## What you have to do
Please retype the listing below exactly, from its opening line through the line where "Given: Open the chat support bubble" appears.

--- The records Enclosed Below ---

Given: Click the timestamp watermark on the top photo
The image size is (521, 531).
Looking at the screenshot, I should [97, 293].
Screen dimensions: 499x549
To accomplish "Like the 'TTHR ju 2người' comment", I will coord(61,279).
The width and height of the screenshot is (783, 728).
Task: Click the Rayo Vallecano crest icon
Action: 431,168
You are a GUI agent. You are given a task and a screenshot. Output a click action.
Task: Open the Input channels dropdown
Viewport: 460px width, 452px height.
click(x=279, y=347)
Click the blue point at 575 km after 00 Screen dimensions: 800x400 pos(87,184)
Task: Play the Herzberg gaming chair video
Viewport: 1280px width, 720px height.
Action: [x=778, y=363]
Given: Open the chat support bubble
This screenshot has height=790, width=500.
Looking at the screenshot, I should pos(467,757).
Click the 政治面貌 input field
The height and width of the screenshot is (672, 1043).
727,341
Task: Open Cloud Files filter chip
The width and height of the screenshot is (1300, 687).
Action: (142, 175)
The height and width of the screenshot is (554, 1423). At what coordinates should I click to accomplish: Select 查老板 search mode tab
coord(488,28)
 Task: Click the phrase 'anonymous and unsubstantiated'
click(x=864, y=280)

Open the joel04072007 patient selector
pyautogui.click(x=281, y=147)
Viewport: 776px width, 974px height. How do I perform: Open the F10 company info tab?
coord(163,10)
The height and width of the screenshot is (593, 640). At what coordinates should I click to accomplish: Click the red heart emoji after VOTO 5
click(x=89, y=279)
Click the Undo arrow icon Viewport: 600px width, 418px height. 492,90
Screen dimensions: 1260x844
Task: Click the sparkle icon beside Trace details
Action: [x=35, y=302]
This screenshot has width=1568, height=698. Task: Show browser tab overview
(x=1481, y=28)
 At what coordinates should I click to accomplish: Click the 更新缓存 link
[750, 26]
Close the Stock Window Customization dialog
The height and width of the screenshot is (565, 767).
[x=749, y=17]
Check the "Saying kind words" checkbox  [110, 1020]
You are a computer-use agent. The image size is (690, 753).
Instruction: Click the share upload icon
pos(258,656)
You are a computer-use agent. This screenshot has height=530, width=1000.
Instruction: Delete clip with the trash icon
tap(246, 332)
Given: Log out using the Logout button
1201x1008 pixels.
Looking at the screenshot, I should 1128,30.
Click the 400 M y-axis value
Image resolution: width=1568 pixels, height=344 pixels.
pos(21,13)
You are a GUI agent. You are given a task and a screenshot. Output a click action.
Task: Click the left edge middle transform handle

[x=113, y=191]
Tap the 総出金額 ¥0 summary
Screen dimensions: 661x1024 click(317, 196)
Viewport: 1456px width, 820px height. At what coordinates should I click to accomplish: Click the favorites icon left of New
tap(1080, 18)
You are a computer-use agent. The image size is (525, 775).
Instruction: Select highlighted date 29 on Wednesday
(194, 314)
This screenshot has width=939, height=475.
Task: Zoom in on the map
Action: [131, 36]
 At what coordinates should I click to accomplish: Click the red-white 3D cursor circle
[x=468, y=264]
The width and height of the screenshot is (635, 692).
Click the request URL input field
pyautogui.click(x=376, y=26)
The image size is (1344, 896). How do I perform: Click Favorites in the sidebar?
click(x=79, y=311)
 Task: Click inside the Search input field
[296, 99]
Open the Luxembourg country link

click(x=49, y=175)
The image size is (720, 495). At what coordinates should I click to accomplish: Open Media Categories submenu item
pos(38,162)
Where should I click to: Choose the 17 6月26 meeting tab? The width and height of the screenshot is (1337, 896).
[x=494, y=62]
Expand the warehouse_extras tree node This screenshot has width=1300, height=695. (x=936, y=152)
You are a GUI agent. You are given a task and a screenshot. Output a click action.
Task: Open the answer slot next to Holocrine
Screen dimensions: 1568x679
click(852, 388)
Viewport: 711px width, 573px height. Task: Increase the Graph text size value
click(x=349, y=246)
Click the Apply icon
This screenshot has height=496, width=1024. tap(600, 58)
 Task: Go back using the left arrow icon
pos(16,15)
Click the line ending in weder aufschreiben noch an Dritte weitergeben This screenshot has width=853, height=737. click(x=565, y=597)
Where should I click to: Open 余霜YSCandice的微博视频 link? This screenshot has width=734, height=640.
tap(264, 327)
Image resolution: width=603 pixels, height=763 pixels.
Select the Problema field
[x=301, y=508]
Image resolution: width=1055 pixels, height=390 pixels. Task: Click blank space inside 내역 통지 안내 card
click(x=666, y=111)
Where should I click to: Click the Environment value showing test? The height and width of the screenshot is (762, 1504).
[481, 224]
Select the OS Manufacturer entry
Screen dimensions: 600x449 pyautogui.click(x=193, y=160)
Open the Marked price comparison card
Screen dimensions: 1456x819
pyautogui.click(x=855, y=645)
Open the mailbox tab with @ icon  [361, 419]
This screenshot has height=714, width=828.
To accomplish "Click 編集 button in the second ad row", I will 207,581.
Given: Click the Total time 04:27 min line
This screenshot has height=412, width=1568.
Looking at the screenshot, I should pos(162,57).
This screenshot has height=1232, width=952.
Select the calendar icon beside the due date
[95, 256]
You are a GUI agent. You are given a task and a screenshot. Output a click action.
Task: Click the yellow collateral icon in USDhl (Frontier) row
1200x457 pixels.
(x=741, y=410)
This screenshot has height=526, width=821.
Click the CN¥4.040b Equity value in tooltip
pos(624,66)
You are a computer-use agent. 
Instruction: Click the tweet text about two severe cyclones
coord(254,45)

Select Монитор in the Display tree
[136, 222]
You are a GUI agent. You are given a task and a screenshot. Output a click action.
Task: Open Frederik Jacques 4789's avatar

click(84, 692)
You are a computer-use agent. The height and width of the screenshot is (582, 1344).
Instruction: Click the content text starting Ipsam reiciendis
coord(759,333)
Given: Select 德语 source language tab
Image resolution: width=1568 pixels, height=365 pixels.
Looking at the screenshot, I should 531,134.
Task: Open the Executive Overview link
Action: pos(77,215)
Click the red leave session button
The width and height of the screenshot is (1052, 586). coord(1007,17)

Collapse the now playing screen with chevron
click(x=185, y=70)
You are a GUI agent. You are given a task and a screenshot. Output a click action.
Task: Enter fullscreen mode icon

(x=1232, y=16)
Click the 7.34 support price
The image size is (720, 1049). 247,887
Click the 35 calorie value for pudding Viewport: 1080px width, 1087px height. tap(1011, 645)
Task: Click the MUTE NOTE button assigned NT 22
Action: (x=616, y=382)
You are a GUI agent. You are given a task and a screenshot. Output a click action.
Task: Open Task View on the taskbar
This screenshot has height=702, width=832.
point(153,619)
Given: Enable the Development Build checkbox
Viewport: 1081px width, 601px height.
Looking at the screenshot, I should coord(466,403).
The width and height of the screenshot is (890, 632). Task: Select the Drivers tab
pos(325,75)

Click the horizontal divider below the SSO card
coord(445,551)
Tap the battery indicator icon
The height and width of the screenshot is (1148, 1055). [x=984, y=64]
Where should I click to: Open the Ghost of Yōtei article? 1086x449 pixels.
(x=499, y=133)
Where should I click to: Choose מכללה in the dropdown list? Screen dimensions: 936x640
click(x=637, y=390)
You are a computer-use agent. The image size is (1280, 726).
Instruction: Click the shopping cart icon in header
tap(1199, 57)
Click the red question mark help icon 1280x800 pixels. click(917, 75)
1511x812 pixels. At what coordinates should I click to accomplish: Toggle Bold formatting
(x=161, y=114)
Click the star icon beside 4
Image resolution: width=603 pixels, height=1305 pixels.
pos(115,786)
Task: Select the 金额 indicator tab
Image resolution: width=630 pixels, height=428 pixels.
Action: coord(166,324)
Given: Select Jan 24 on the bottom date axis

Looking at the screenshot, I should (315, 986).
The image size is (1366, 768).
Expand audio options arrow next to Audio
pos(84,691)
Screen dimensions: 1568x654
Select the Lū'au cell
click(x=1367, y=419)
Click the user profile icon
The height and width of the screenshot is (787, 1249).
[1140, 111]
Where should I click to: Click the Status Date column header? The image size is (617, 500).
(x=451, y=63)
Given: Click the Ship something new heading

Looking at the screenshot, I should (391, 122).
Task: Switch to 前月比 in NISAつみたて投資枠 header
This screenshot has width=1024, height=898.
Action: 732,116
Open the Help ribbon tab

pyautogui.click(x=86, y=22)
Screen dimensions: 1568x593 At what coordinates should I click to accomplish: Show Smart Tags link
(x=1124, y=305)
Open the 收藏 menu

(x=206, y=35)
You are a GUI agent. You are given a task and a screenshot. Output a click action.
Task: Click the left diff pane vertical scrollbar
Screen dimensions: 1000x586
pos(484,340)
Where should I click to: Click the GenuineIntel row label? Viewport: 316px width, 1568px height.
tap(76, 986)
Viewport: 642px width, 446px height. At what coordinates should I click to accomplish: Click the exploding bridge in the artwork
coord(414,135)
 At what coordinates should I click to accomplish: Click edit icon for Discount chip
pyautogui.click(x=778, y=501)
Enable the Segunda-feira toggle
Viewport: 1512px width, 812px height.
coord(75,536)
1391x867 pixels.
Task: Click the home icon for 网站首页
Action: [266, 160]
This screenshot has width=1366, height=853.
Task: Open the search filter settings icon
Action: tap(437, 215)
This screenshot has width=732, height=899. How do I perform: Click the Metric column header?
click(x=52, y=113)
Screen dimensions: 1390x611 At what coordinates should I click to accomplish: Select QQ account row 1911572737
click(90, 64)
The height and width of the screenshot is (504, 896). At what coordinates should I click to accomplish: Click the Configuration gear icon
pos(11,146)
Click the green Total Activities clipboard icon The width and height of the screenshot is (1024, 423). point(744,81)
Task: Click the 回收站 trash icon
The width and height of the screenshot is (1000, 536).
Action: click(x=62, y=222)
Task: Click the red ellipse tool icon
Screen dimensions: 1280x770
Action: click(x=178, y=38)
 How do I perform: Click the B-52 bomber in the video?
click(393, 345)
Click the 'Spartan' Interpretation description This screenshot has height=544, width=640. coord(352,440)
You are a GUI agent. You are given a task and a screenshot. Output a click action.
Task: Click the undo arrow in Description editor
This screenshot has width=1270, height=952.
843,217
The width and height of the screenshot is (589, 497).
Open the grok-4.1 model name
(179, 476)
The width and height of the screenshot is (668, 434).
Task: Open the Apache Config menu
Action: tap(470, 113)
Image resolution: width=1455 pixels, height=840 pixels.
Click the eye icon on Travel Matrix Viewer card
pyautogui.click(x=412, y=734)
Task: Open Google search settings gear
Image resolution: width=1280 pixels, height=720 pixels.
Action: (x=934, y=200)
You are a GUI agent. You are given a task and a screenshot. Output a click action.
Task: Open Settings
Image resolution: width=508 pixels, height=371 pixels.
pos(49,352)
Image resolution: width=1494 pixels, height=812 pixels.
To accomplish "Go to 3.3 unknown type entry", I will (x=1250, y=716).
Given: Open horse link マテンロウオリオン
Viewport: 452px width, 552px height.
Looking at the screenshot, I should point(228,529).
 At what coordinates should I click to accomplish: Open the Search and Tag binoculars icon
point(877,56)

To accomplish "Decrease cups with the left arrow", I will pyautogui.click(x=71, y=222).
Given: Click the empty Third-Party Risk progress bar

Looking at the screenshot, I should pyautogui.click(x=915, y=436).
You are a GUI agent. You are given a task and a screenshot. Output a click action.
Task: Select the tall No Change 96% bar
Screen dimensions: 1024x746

--- End of Enclosed The records ---

## Response
Given: Click the timestamp watermark on the top photo
The image size is (521, 531).
Looking at the screenshot, I should [97, 293].
Screen dimensions: 499x549
To accomplish "Like the 'TTHR ju 2người' comment", I will coord(61,279).
The width and height of the screenshot is (783, 728).
Task: Click the Rayo Vallecano crest icon
Action: 431,168
You are a GUI agent. You are given a task and a screenshot. Output a click action.
Task: Open the Input channels dropdown
Viewport: 460px width, 452px height.
click(x=279, y=347)
Click the blue point at 575 km after 00 Screen dimensions: 800x400 pos(87,184)
Task: Play the Herzberg gaming chair video
Viewport: 1280px width, 720px height.
Action: [x=778, y=363]
Given: Open the chat support bubble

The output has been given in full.